Mais ce bonheur d’un moment unique n’a pas perduré. Je ne suis pas encore prête à retourner dans la foule, dans la collectivité. Mon besoin de me retrouver seule a repris le dessus. Je me suis rendu compte, entre autres, que cette ville me déstabilisait, que je me mettais une grosse pression du fait de ne pas parler la langue et de ne pas maîtriser les codes, notamment en ce qui concerne les transports publics. Pendant trois jours, j’ai flotté, incapable de prendre les décisions les plus basiques. Il se trouve aussi que, lors de la soirée passée tous ensemble, j’ai évoqué mon anniversaire. La femme d’Evelio a proposé qu’on passe ce jour tous ensemble, organisant déjà des plans pour garder les enfants. J’ai dit « pourquoi pas » sans savoir si cela me convenait. J’étais prête à tout. Mais en conséquence, j’ai organisé mon temps autour de cet événement que je désirais le plus simple possible. Tout d’un coup, plusieurs personnes se retrouvaient impliquées et je n’étais plus vraiment libre de mes mouvements, quand bien même l’idée originelle était absolument adorable et dévolue à ma petite personne. A cela s’est ajouté le fait qu’on annonçait du mauvais temps pour le 12 décembre, alors que nous avions décidé d’aller à la plage. En fin de compte, les plans sont tombés à l’eau, non sans un certain soulagement de ma part, de telle façon à ce que je puisse organiser mes dernières heures cubaines au centre ville, en m’évitant le stress qui me retient dans mes décisions depuis ces derniers jours.
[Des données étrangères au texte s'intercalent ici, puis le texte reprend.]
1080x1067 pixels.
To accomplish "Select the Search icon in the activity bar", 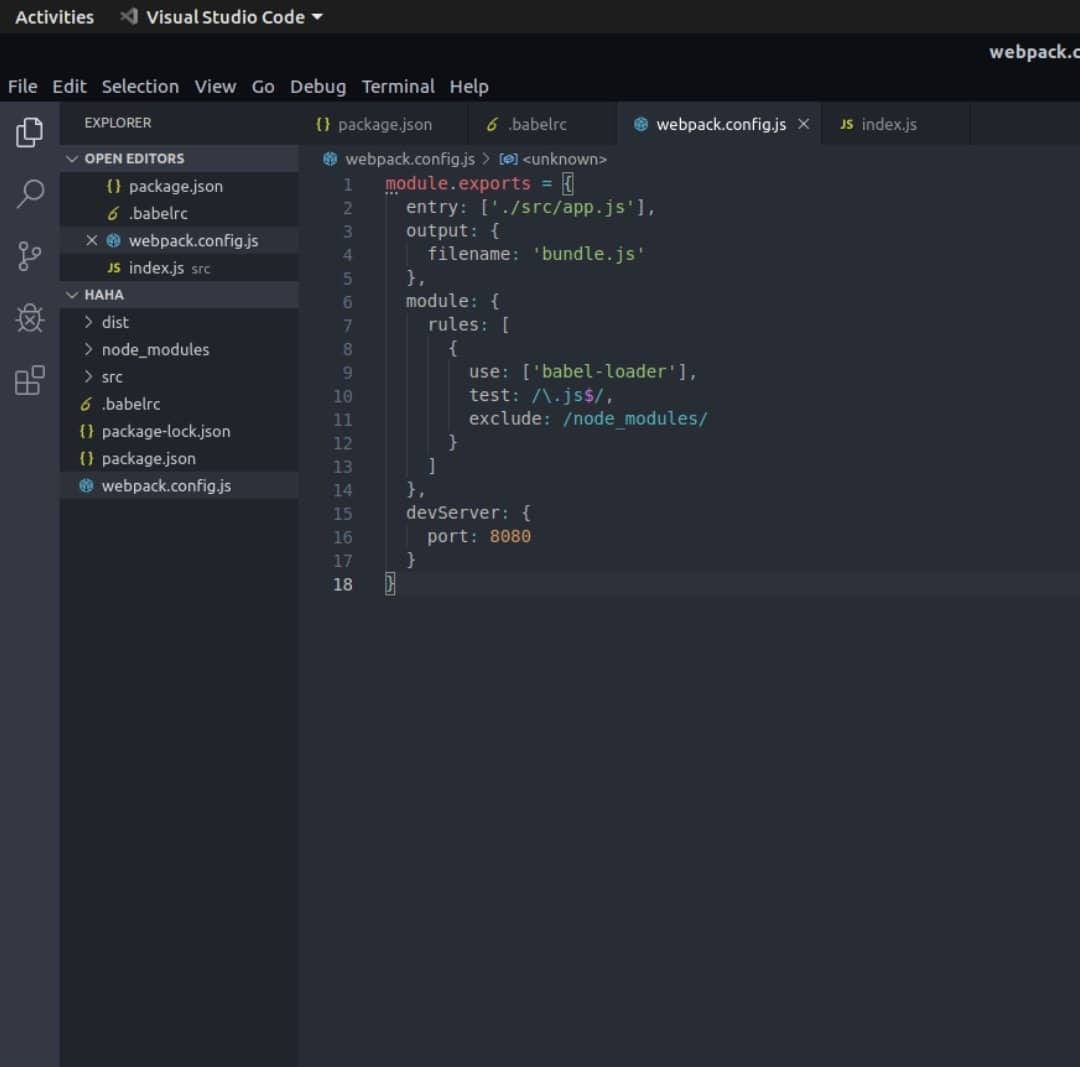I will tap(29, 193).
Dans quelques heures, ce sera donc le moment tant redouté. Chaque année, je tente de relativiser, de lâcher les angoisses y relatives. Chaque année, elles reviennent. Un compromis difficile à gérer entre l’autorisation de naître et celle de n’être.
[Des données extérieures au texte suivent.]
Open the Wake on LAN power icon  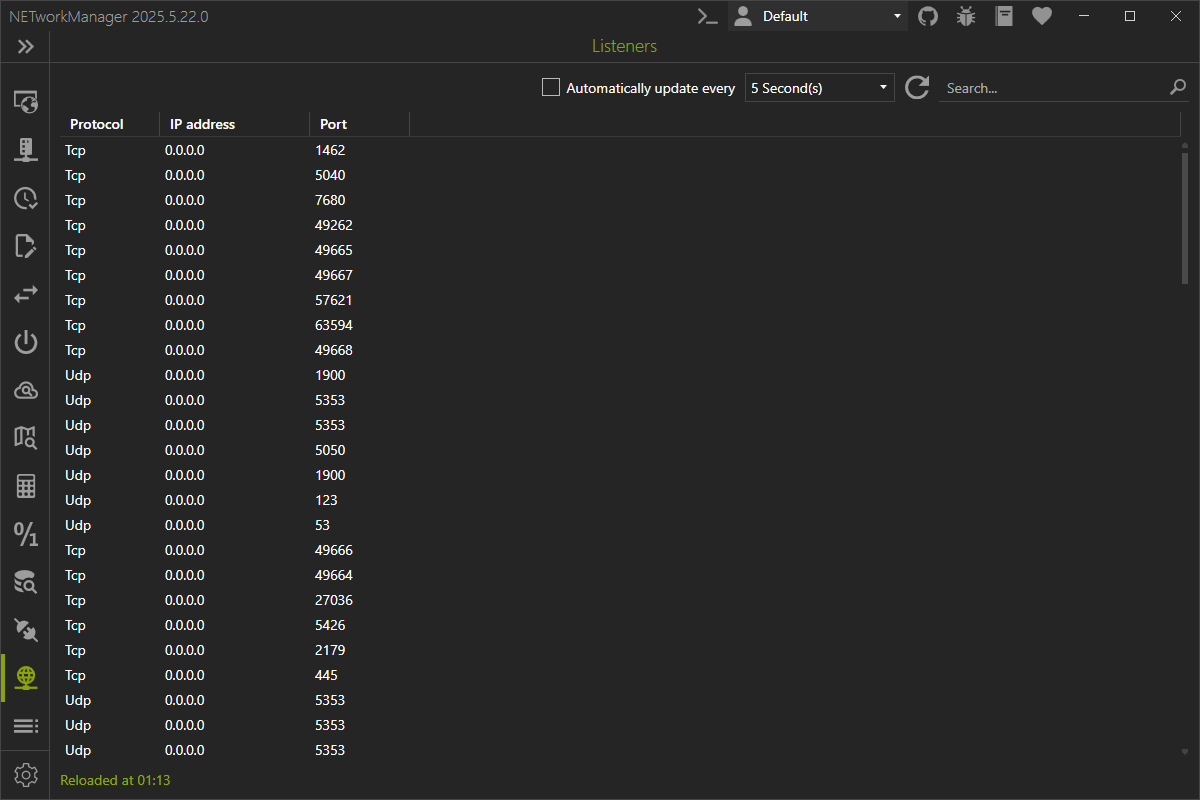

Dans 48 heures, je reprends l’avion pour la Suisse. J’ai découvert un pays merveilleux et surprenant. Il n’est pas évident de saisir tous les tenants et aboutissants d’une politique et d’une histoire complexes, mais j’en repars avec des bagages de souvenirs dans mon for intérieur qui resteront gravés en moi et forgent aussi un peu la personne que je deviens, au fil des années passées. Je me souviendrai de cet adorable vieux monsieur chez qui j’ai logé à Santa Clara, Hugo, d’une gentillesse profonde et aux yeux fatigués. De la lumière parfaite en fin de journée à Trinidad, et de l’orage du premier jour qui a forcé tout le monde à trouver des abris de fortune en quelques secondes avant que les rues ne soient inondées. De Sarah et Filip, mes compagnons allemands de sable blanc, qui allaient tellement bien ensemble. De ces fous-rires ici et là avec des locaux, provoqués par des impossibilités de compréhension mutuelle, mais au final sans gravité aucune. De ces déclarations d’amour en papier mâché lâchées sur le chemin et autres compliments flatteurs. Je me souviendrai de toi, Cuba, et j’espère au fond de moi que quelles que soient les ouvertures sur le reste du monde qui prendront le dessus, tu garderas ce je-ne-sais-quoi d’exceptionnel.